France Is Banning Mobile Phones From All Schools
Kids everywhere are hooked to their phones — and one country is trying to put a stop to it. On Dec. 10, France’s education minister Jean-Michel Blanquer announced that the country will ban mobile phones in schools beginning Sept. 2018.
The use of cell phones is already prohibited inside primary and secondary classrooms in France. Although kids will still be allowed to bring the phones on campus, the new ban means students at all schools will no longer be able to use them on breaks, at lunch or between lessons.
This mobile phone ban is raising questions about the practicality of its enforcement, even from France’s headteachers’ union. However, the French government promised everything will get sorted out.
“We are examining the question, the ban could work in a number of ways,” Blanquer told France 24. “Mobile phones might be needed for educational purposes or in an emergency, so it is important that their use is restricted.”
Les portables interdits dans les écoles et les collèges dès la rentrée 2018https://t.co/1voO0QnvuV pic.twitter.com/FtrX8s6HCY
— Courrier picard (@CourrierPicard) December 11, 2017
Blanquer said the decision was motivated to improve education and social skills among kids.
“These days, the children don’t play at break time anymore,” Blanquer said, according to the Local, an English-language publication. “They are just all in front of their smartphones and from an educational point of view, that’s a problem.” He also suggested that banning phones may be effective in cutting down on cyberbullying.
As for whether banning cell phones will have any measurable effect on students’ performance, a 2015 study indicated that test scores improved by as much as six percent in British schools with strict bans on cell phones.
“We found the impact of banning phones for these students equivalent to an additional hour a week in school, or to increasing the school year by five days,” according to the study’s authors.
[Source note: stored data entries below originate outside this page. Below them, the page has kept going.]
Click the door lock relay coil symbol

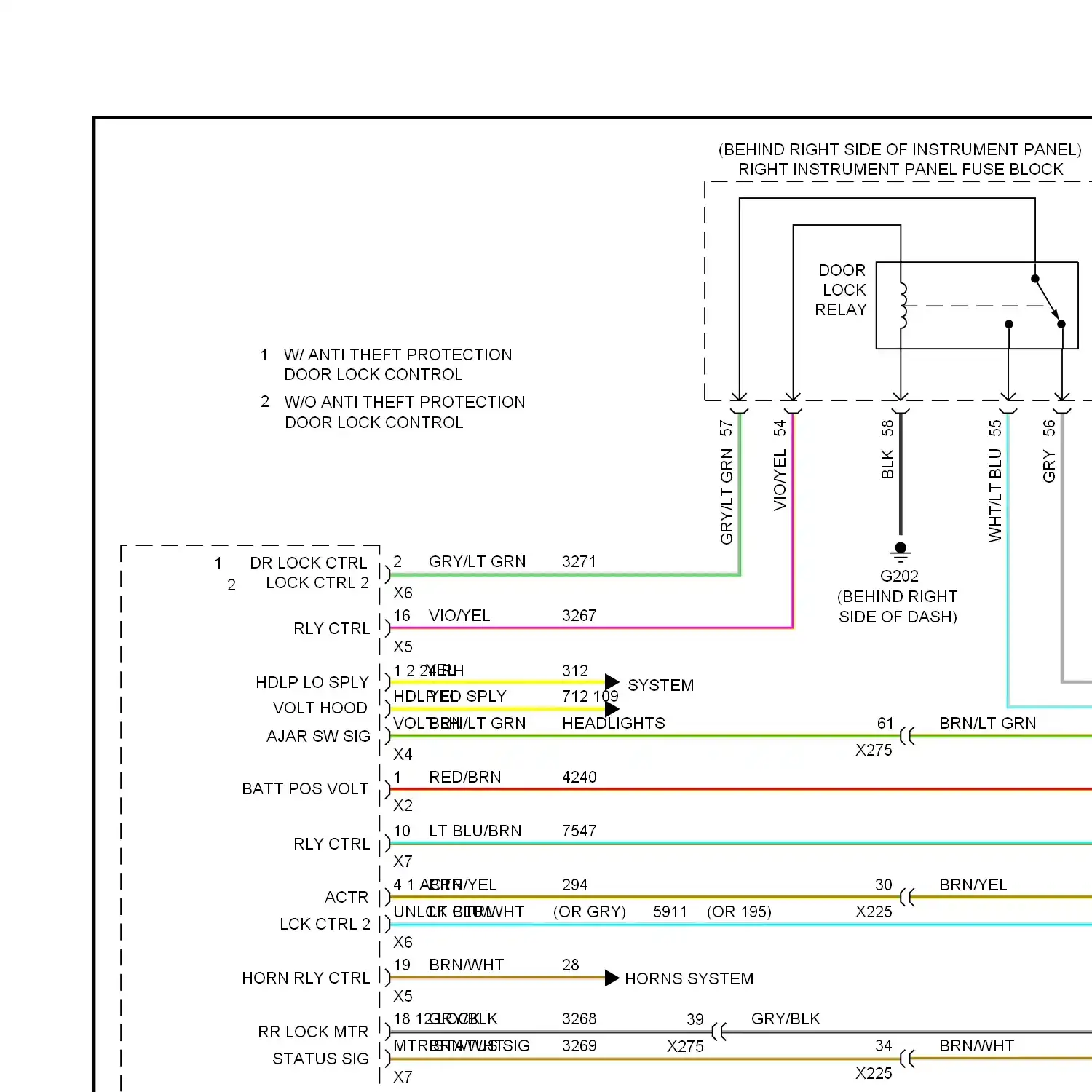pyautogui.click(x=903, y=306)
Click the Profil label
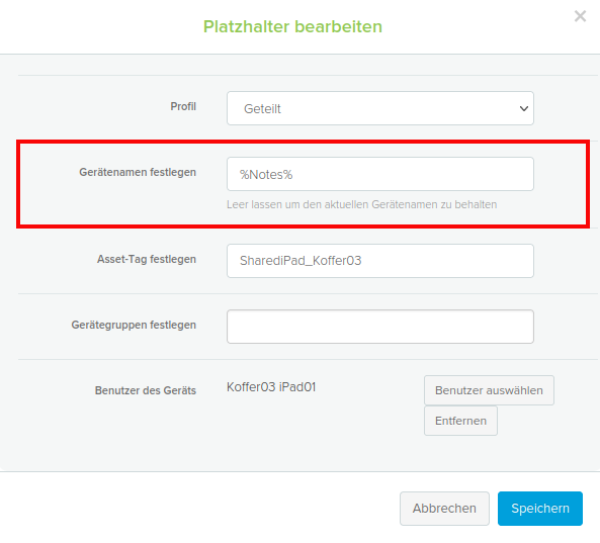600x543 pixels. pos(183,106)
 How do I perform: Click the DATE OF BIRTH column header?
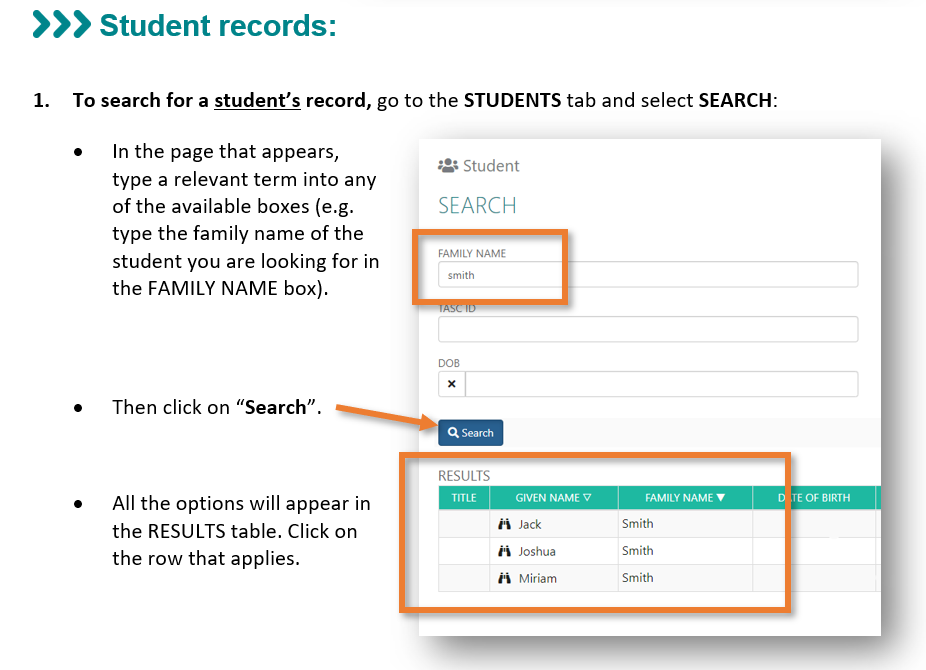coord(814,498)
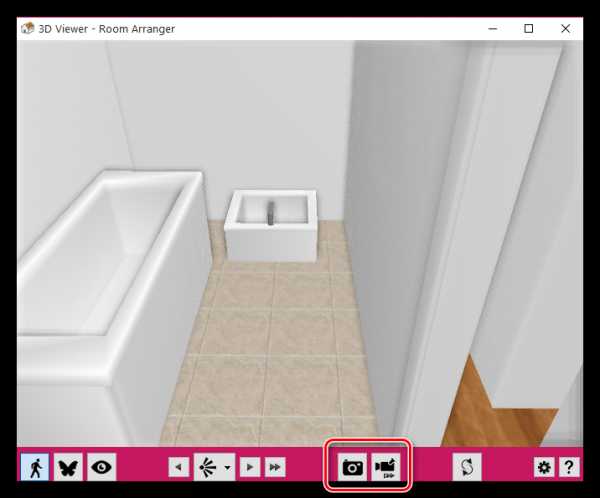
Task: Click the tiled floor in the viewport
Action: coord(270,360)
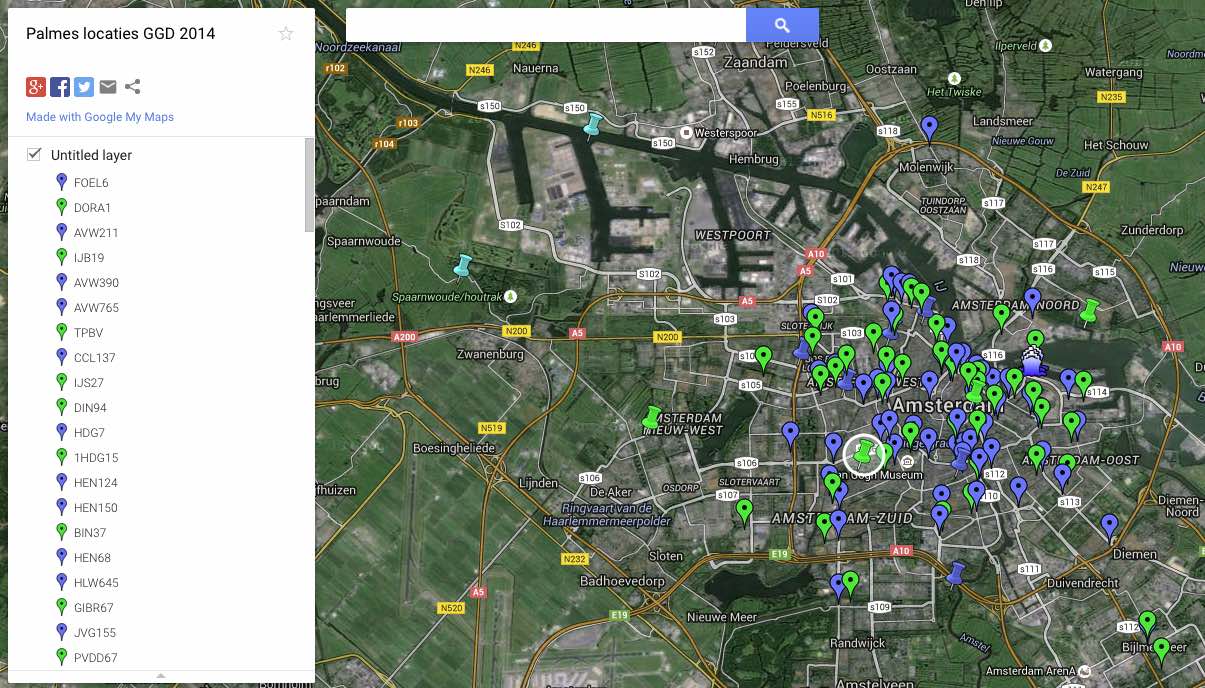Screen dimensions: 1205x688
Task: Open the generic share options icon
Action: point(132,87)
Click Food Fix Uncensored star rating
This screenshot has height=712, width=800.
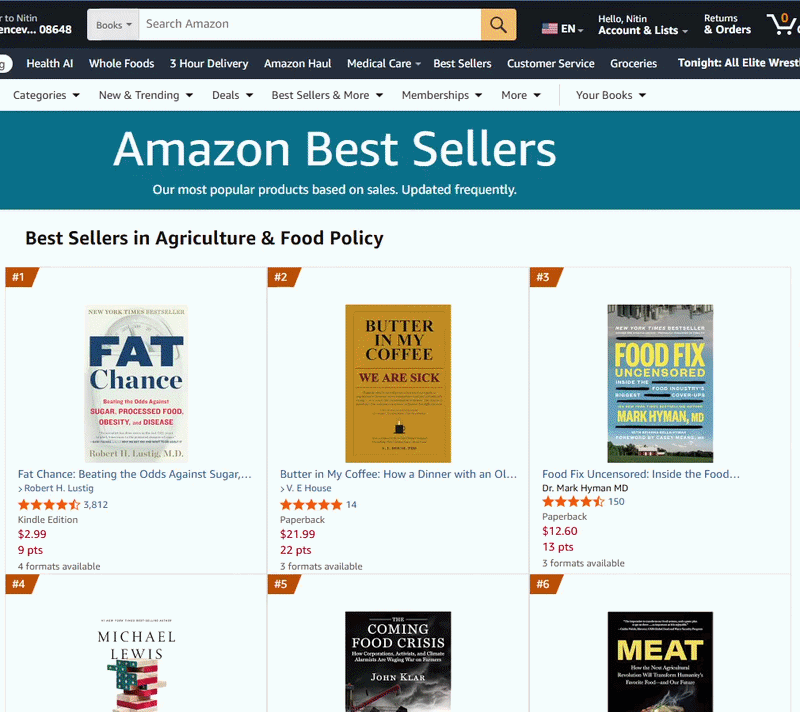[x=573, y=502]
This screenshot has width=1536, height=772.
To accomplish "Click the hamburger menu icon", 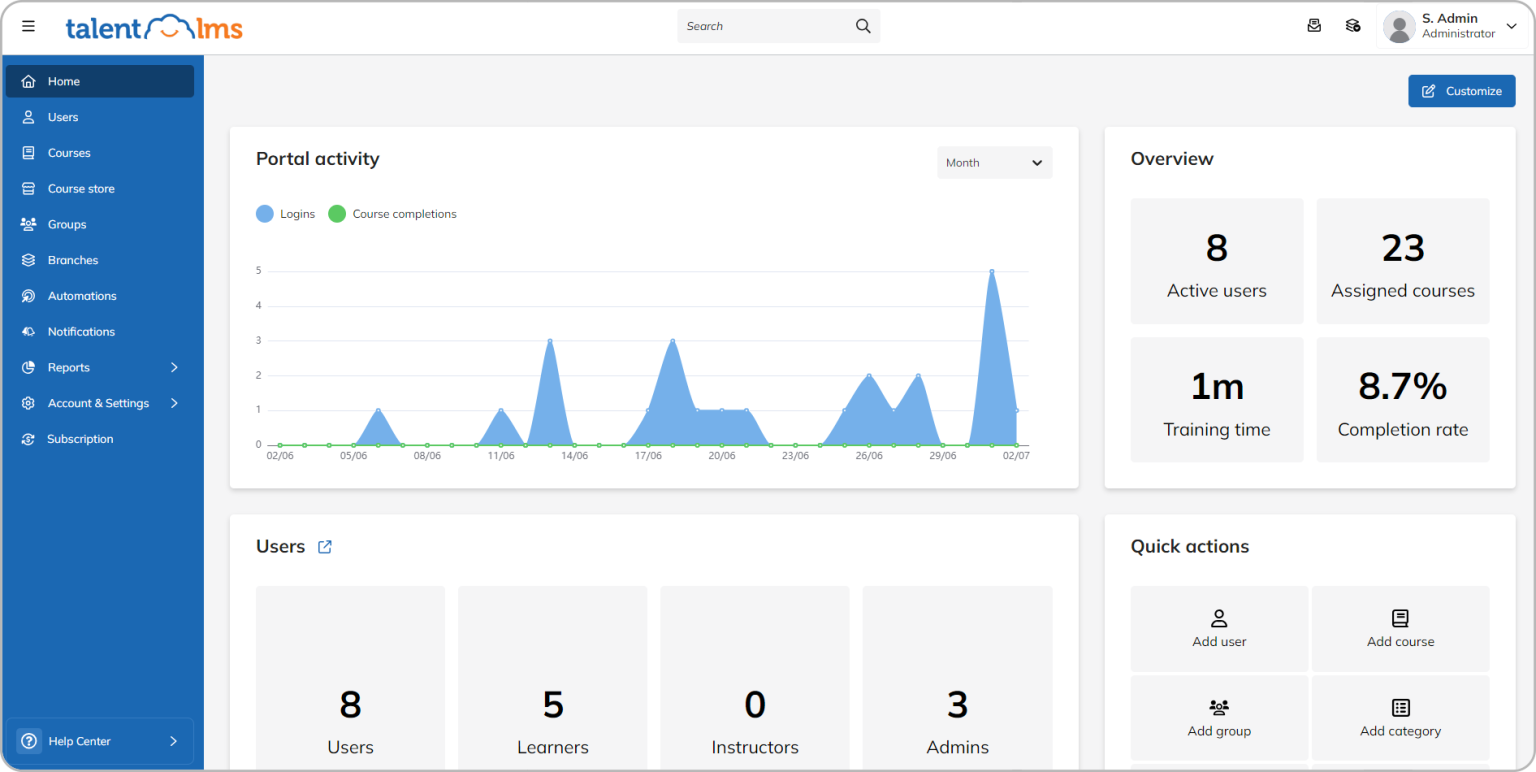I will click(28, 26).
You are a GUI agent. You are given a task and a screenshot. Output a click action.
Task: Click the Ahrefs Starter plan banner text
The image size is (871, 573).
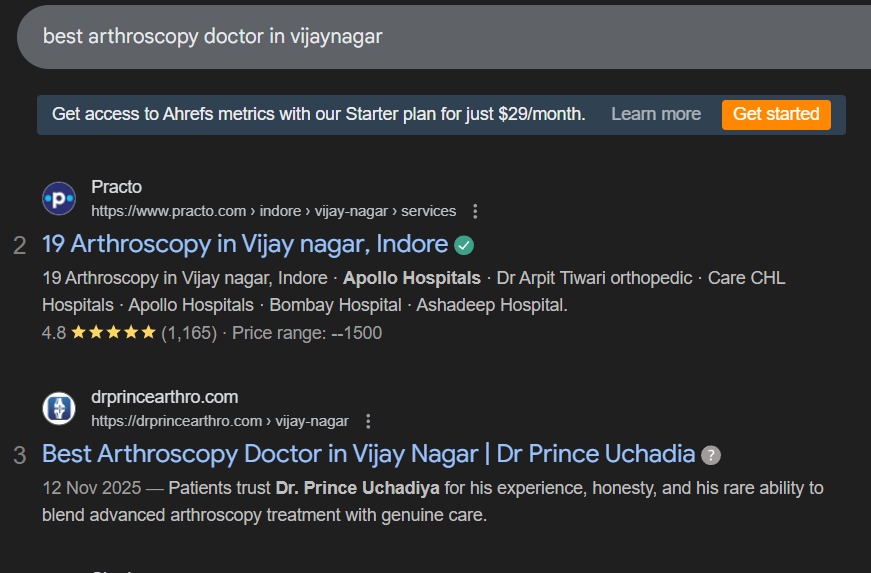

Stateside, enforcing a lasting ban on cell phones in school has proved more difficult. In 2015, the Department of Education lifted the decade-long ban on cell phones in New York City public schools and allowed principals to make their own rules at each school. Since then, an analysis by the New York Post found that cyberbullying has increased 351 percent.
Nationally, policies vary widely. “I really don’t see a consensus,” Elizabeth Englander, a professor at Bridgewater State University in Massachusetts, told The Washington Post. “Nobody really knows what to do. I think everybody’s trying out different things and seeing how they work.”
What do you think? Should there be an all-out ban on cell phones in schools, or should schools make decisions on a case-by-case basis?